Thereafter, Plaintiff obtained counsel who filed a Notice of Appearance in the case, and filed a motion to amend the Complaint. Before that motion was ripe, counsel filed a motion to file a Second Amended Complaint, which eliminated all of the previously named Defendants except Dr. Sandra Prunty and Marshall University and clarified her claims against them. The Court granted the motion, and Defendants Marshall University and Dr. Prunty subsequently filed a Motion for Partial Dismissal of the Second Amended Complaint.

Ultimately, the parties entered a stipulation of dismissal to those named in the original Complaint but not named in the Second Amended Complaint. Given that stipulation and the Second Amended Complaint, the Court denied as moot two pending motions to dismiss.

In her Second Amended Complaint, Plaintiff asserts she is a nursing student at Marshall University. Marshall University is a public institution which receives both state and federal funds. Dr. Prunty is an associate professor in the University's College of Health Professions. Plaintiff claims that, at all relevant times, the University was aware she has a hearing loss that substantially limits one or more of her major life activities and requires her to wear a hearing aid.

Plaintiff's Second Amended Complaint is simply entitled Amended Complaint.

In the Spring of 2009, Plaintiff was enrolled in a course known as Nursing 319, which was taught by Dr. Prunty. Nursing 319 is a prerequisite course for Nursing 323, and a student must receive a score of at least 75% in Nursing 319 before the student can enroll in Nursing 323. Plaintiff claims she sat in the front of the class, but she had a difficult time hearing Dr.
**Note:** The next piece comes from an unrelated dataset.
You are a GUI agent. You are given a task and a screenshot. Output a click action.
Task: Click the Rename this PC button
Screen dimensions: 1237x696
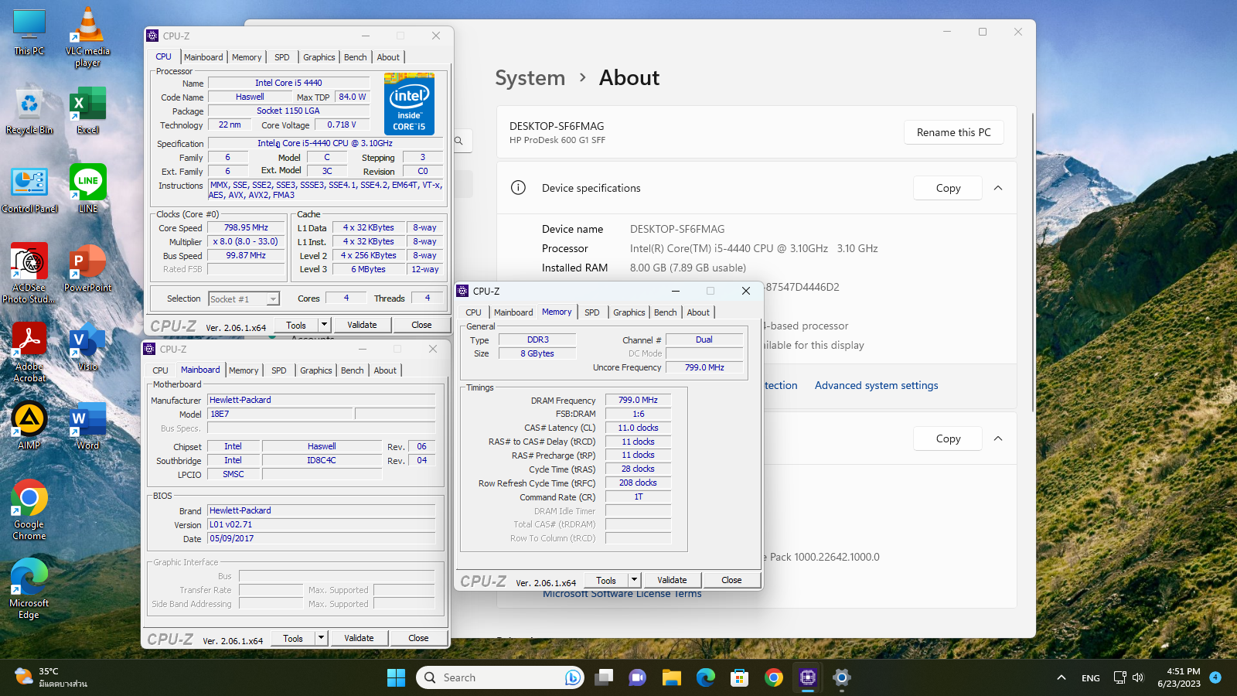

Prunty and could not read her lips because she has virtually no lip movement when she speaks. At the end of the first class, Plaintiff informed Dr. Prunty of her hearing impairment. Plaintiff asserts Dr. Prunty responded by ridiculing her in front of another student for enrolling in the nursing program and questioning her ability to properly assess a patient's health. The other student purportedly informed Dr. Prunty that Plaintiff already had purchased a special stethoscope to make patient assessments. Nevertheless, Plaintiff claims that Dr. Prunty continued to question her in a hostile and demeaning tone about her ability to become a nurse and did not offer to make any reasonable accommodations for her. Plaintiff states that "Dr. Prunty's harassment, ridicule and demeaning tone coerced and humiliated . . . [her] into making the decision to not pursue any reasonable accommodations from the University or Dr. Prunty in a conscious effort to avoid further ridicule and harassment from Dr. Prunty" or from any other nursing professor who may harbor Dr. Prunty's views about individuals with hearing impairments. Amended Complaint, at ¶ 23. She claims she became depressed, missed classes, gained weight, and slept excessively because of Dr. Prunty's comments. She further states she sought professional help to deal with her depression.

As she was provided no accommodation, Plaintiff asserts she struggled academically and fell short of the grade required to pass Nursing 319 by less than one-half of one percent. Upon learning of her score, Plaintiff and her father requested Dr. Prunty review her final test and rescore one of her answers they believed was marked incorrectly. Although Plaintiff contends Dr. Prunty had considerable discretion in adjusting grades, she refused to do so in Plaintiff's case. Plaintiff then appealed her grade to University officials and detailed the alleged harassment and discriminatory comments Dr. Prunty made to her. However, Plaintiff's appeal was unsuccessful and it, thus, precipitated this lawsuit.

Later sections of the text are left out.